Sheridan Smith puts in a career-defining performance as Lisa, fashioning a role that is both tragically human, effortlessly real and utterly compelling. Smith has proven her skill in recent dramas (The 7:39, Mrs Biggs, Cilla), but the fact that this is a true story lifts it beyond traditional UK TV fare.
Smith’s natural warmth helps us to establish Lisa as a bubbly, popular and vibrant individual, less than two years into her marriage to Peter (Paul Nicholls) and looking forward to her younger brother Jamie’s wedding. Portrayed as such a positive and life affirming person, this makes what happens next all the more heartbreaking.
“I’m afraid it’s not a cyst. The signs are consistent with breast cancer,” Lisa’s doctor informs her. Suddenly the happy music and the laughter of the first ten minutes of the drama fade and we embark on, what is at times, a harrowing journey for Lisa.

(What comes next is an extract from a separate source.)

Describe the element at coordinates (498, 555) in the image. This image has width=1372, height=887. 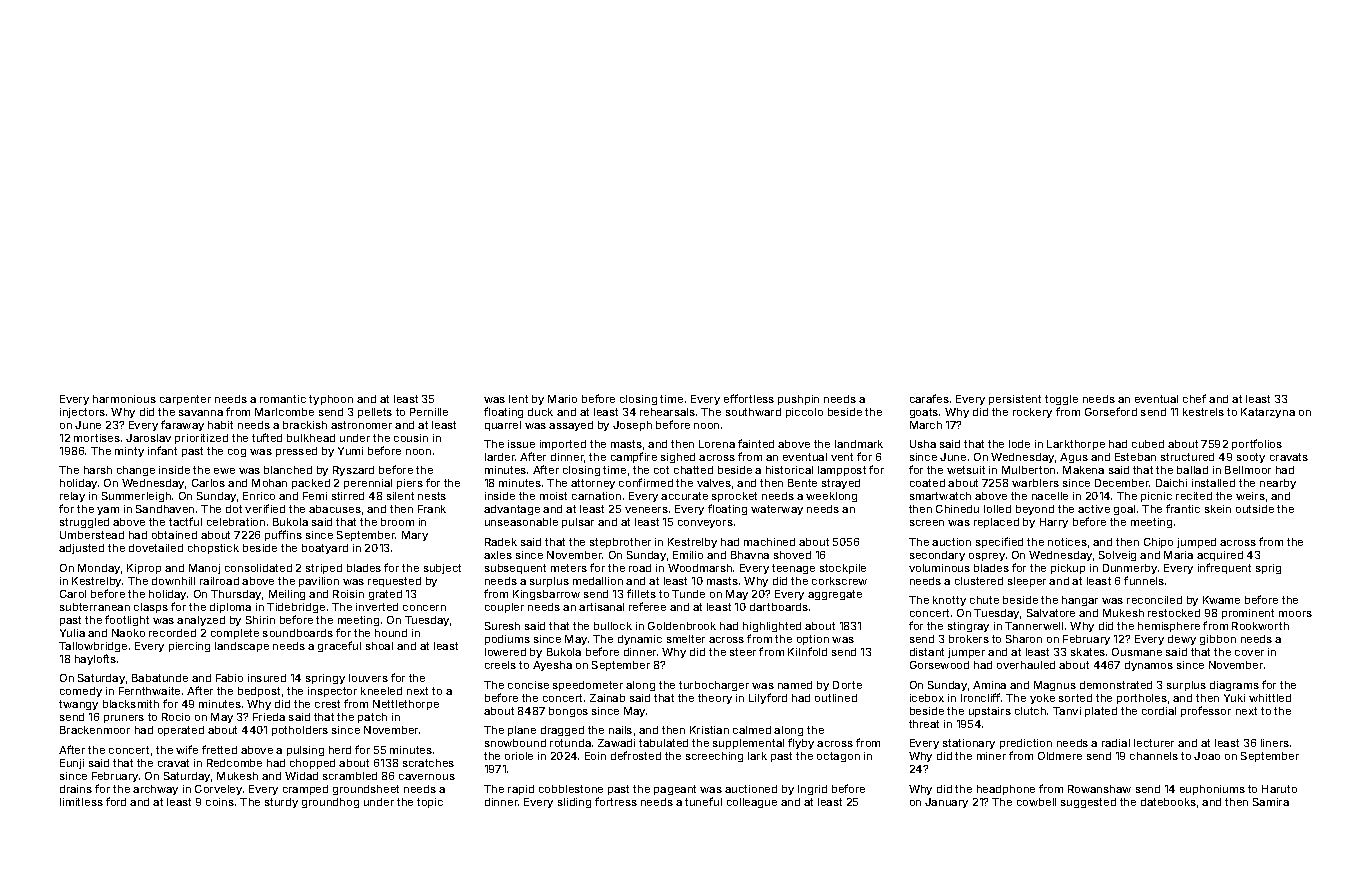
I see `axles` at that location.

Smith became friendly with Lisa through Twitter and was honoured to take on the role at Lisa’s request. Her devotion to the project is obvious as she shaved off her hair and removed her eyebrows for the role to accurately portray the effects of the chemotherapy and help visualise just how much cancer takes away from you physically.

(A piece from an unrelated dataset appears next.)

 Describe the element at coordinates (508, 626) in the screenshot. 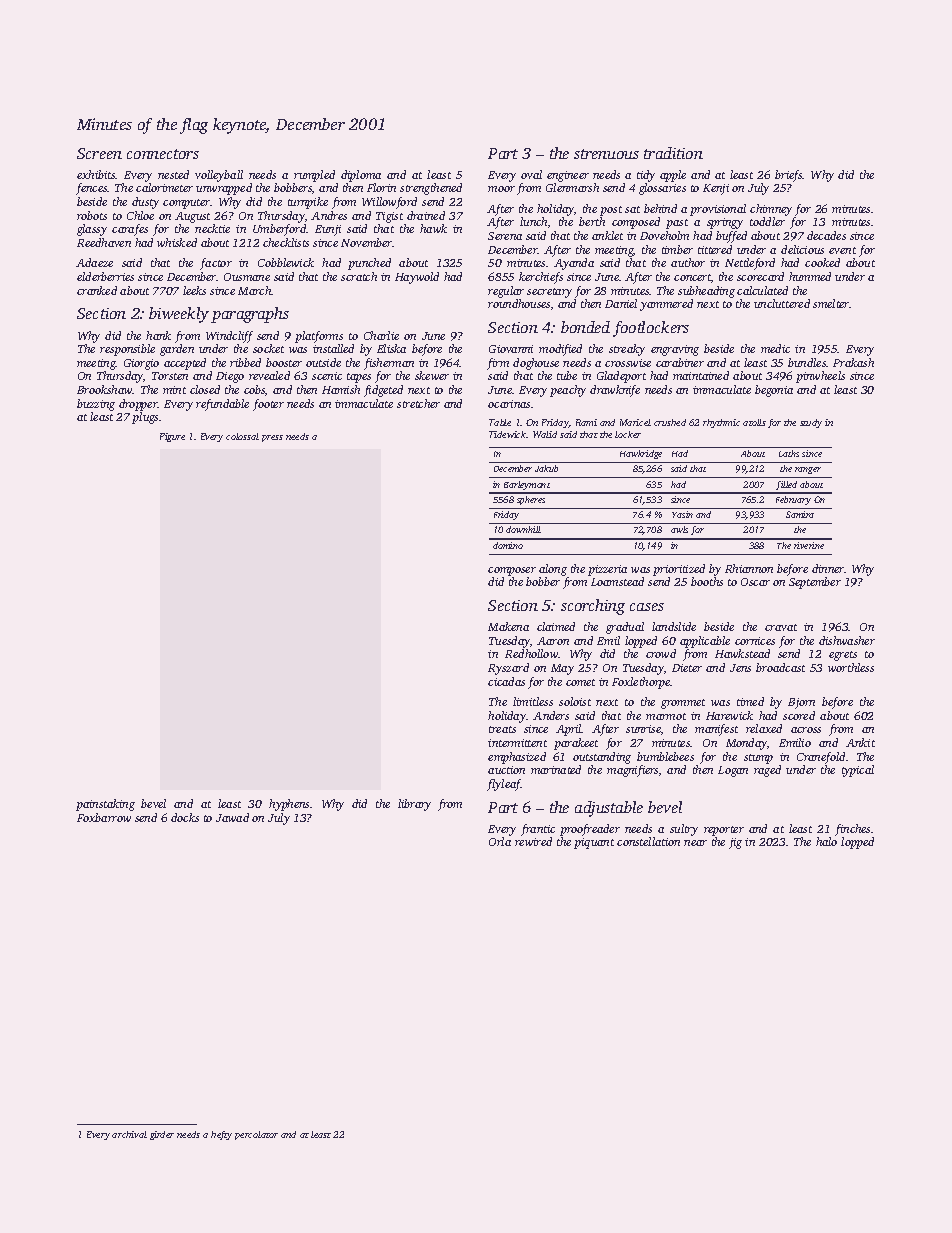

I see `Makena` at that location.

In one particularly affecting scene, a bald and broken Lisa, donned in an androgynous hoodie, cries watching her wedding tape, judging her present self harshly, against the more feminine version of herself in the video. It’s an incredibly moving sequence and Smith is aided well by screen husband Nicholls, making a believable couple, both struggling under the enormity of Lisa’s cancer.
The one-off film is an educational and sympathetic piece, highlighting not just the outer struggle in dealing with the disease, but the inner struggles of how all-consuming the condition can be in all aspects of a sufferer’s life.
“I’m so ugly Pete, I don’t recognise myself,” Lisa explains, before tragically admitting: “Some days I don’t want to wake up.”
That said, this is not a depressing piece. The C Word explains very clearly Lisa’s motivation to cope with her condition with strength, grace and good humour and does so amazingly well.
It is, as is true to life, punctuated with a lot of humour and sentiment. Particular highlights include the mocking of the NHS wig collection and a very touching scene where Lisa has to get naked for a spray tan, displaying her surgically adjusted breast.
Helping us to understand the emotional complexities of this horrible disease, Smith’s revelatory performance makes The C Word a fitting tribute to the events that inspired it, but most importantly to the life of Lisa Lynch, who passed away in 2013 at the age of 33.
Aired at 8.30pm on Sunday 3 May 2015 on BBC One.